Repeat exactly, and only, the lines of the entries below from the one with "Image resolution: width=583" through the one with "Task: Click the IE Refresh toolbar icon", both ends included.

-.-.-

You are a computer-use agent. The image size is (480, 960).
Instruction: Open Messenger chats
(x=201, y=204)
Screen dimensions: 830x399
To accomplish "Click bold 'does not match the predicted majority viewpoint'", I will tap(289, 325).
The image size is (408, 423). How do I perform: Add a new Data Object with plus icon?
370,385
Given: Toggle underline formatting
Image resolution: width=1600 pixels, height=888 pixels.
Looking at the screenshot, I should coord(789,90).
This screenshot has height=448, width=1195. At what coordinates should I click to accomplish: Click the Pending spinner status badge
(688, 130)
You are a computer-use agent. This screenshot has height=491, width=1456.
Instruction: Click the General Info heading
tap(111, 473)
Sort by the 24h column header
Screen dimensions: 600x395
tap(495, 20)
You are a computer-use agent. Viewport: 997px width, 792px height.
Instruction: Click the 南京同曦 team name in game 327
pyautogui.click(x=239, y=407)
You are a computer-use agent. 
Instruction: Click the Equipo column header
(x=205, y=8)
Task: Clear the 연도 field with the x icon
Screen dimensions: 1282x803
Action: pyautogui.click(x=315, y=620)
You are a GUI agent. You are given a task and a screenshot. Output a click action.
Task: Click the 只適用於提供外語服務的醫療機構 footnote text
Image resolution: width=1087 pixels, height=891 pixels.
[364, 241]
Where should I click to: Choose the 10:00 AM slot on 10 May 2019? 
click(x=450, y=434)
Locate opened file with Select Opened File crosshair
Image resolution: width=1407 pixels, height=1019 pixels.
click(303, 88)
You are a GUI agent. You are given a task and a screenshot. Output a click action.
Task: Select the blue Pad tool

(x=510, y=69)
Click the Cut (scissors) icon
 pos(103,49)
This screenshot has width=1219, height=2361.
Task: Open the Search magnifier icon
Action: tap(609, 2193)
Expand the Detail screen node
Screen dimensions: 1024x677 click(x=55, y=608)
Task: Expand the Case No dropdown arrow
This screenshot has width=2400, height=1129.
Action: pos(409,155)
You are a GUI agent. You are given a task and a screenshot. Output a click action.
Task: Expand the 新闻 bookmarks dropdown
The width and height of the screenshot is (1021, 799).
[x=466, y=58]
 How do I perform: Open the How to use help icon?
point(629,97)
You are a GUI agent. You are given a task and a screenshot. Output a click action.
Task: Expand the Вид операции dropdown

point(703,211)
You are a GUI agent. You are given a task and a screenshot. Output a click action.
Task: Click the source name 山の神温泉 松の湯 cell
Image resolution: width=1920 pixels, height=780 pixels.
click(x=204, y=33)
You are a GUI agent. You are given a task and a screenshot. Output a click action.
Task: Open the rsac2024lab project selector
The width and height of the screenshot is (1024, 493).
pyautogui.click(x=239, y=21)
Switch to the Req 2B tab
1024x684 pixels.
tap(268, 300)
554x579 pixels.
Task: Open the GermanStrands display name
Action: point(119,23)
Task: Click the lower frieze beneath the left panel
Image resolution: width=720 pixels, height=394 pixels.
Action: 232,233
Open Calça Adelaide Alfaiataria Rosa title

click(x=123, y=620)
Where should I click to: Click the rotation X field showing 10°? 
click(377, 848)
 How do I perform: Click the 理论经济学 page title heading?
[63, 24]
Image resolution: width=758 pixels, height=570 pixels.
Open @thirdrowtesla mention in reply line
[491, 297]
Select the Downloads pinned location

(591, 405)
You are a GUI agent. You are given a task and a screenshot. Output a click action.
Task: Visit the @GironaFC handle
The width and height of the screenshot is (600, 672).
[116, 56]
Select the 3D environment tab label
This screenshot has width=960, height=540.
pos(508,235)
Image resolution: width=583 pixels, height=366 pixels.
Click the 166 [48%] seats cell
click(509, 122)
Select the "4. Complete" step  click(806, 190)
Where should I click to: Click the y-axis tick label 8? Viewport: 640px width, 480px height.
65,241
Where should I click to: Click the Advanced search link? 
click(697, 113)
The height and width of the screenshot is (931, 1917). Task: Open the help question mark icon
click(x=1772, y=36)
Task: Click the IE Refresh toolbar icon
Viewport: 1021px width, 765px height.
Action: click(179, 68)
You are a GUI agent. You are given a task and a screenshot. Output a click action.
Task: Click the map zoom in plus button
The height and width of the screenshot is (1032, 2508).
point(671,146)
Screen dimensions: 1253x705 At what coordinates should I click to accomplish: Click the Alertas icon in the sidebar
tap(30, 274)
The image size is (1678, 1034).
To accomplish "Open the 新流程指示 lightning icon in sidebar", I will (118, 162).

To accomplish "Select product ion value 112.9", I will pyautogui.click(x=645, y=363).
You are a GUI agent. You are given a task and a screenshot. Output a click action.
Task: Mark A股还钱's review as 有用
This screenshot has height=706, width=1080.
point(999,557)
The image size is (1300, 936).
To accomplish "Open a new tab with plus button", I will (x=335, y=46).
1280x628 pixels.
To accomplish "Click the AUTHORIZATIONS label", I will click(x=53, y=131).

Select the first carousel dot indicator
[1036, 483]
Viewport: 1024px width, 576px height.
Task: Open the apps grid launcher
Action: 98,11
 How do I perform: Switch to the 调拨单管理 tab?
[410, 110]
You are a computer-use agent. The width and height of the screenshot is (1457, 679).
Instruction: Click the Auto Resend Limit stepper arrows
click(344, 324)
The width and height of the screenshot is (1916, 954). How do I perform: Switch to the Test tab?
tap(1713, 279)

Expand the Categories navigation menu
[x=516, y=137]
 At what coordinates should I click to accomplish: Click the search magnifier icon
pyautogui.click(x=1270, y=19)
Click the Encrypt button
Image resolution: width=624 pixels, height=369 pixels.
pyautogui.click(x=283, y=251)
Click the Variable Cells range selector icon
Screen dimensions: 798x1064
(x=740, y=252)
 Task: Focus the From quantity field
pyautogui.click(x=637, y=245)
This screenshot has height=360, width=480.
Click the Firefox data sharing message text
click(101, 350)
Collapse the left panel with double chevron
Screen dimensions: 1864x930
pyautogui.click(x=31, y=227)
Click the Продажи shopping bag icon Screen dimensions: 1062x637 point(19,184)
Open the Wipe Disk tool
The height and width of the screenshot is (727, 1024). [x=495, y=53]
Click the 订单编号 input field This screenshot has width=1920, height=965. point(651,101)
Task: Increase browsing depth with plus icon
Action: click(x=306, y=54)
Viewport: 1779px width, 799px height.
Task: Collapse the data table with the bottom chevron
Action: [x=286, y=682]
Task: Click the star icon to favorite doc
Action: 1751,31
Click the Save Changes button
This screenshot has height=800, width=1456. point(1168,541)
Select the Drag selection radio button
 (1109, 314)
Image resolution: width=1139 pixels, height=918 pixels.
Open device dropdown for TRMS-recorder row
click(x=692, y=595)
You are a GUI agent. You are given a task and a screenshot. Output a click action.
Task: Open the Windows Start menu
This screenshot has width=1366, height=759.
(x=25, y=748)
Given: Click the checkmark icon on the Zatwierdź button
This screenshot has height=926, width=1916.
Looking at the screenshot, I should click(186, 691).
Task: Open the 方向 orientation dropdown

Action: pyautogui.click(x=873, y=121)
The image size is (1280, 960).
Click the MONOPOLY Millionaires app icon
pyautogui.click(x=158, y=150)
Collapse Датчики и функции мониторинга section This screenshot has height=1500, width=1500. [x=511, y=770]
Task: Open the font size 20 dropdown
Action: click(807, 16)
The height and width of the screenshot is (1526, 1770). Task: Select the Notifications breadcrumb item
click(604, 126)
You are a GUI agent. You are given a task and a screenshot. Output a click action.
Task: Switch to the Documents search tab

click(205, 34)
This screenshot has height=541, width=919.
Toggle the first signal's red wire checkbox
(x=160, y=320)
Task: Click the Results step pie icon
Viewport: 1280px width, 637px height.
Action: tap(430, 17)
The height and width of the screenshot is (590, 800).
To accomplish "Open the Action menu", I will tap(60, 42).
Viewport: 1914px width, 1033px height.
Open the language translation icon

-.-.-

_Exercise answer:_
Image resolution: width=583 pixels, height=366 pixels.
Click the 166 [48%] seats cell
click(509, 122)
Select the "4. Complete" step  click(806, 190)
Where should I click to: Click the y-axis tick label 8? Viewport: 640px width, 480px height.
65,241
Where should I click to: Click the Advanced search link? 
click(697, 113)
The height and width of the screenshot is (931, 1917). Task: Open the help question mark icon
click(x=1772, y=36)
Task: Click the IE Refresh toolbar icon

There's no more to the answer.